Microscope Slide — The Glass Substrate Beneath the Coverslip
Microscope Slide — The Glass Substrate Beneath the Coverslip
Standardised 75 × 25 mm glass for mounting gem fragments and thin sections
A microscope slide is a flat rectangular glass plate, standardised at 75 × 25 mm with a thickness of 1.0 to 1.2 mm, used as the substrate for mounting specimens for transmitted-light microscopy. In gemmology, slides are encountered when extracted inclusions, surface fragments, or thin sections of gem material are prepared for high-magnification examination and photomicrography.
Standards and variants
The 75 × 25 mm format is universal for biological and gemmological work; 75 × 50 mm is sometimes encountered for larger specimens. Slides are sold plain or with one frosted end, the frosted area providing a writing surface for specimen labelling in pencil. Edges may be ground and bevelled (the higher-quality option) or simply cut. Pre-cleaned slides come dust-free and ready to use; bulk slides require cleaning before mounting any specimen for archival photography.
Use in gemmology
The most common gemmological application is mounting an inclusion fragment that has been extracted from a stone — typically from a fragment lost during cutting or from a damaged stone where the inclusion can be released by fracture. The fragment is placed on the slide with a drop of immersion oil or appropriate mounting medium, covered with a coverslip, and examined under a compound microscope at magnifications well above the 80× ceiling of a typical gemmological stereo microscope. Element analysis, Raman spectroscopy, and microprobe work often follow.

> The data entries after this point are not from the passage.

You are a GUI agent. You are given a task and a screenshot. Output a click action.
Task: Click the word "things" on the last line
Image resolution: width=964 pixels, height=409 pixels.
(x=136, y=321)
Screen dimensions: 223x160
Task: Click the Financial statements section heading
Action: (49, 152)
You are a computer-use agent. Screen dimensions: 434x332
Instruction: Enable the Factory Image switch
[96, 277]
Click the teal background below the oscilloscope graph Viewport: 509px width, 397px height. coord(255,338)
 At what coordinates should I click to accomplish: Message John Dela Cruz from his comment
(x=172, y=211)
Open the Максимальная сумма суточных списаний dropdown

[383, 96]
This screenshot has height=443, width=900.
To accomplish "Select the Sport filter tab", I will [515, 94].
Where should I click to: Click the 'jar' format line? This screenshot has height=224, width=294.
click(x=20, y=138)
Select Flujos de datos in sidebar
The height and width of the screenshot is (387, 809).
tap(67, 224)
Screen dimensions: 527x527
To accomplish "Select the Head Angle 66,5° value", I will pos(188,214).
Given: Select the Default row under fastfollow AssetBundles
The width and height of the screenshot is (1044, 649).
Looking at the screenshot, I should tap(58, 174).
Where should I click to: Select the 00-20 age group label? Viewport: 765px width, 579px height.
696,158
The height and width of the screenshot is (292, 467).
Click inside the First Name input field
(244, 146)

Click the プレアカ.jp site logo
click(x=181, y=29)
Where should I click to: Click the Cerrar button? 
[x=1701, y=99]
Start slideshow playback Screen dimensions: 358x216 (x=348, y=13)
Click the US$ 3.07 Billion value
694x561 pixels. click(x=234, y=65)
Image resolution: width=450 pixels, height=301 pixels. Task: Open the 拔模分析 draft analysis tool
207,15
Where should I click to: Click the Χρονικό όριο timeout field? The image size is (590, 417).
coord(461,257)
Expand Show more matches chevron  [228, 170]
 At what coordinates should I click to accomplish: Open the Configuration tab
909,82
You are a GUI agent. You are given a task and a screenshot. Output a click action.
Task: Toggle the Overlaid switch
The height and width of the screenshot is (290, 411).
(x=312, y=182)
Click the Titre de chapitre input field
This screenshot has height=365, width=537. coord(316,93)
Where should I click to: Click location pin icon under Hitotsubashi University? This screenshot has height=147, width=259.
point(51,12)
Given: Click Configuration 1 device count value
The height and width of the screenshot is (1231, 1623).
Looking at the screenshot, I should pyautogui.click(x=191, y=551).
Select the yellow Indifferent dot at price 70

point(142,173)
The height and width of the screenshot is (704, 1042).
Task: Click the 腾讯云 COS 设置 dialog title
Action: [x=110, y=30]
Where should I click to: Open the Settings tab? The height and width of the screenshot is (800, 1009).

Thin-section work is less common in commercial gemmology than in research mineralogy but does appear, particularly for opaque or near-opaque materials whose internal structure can only be observed in transmitted light through a section of approximately 30 microns thickness.
Handling
Slides must be free of dust and oil before specimen mounting; any contamination will appear in photomicrography and may obscure diagnostic features. Cleaning with isopropanol on a lint-free cloth before use, and storage in a dust-free slide box, are standard practice. After examination, slides with valuable specimens are sealed and archived for future reference.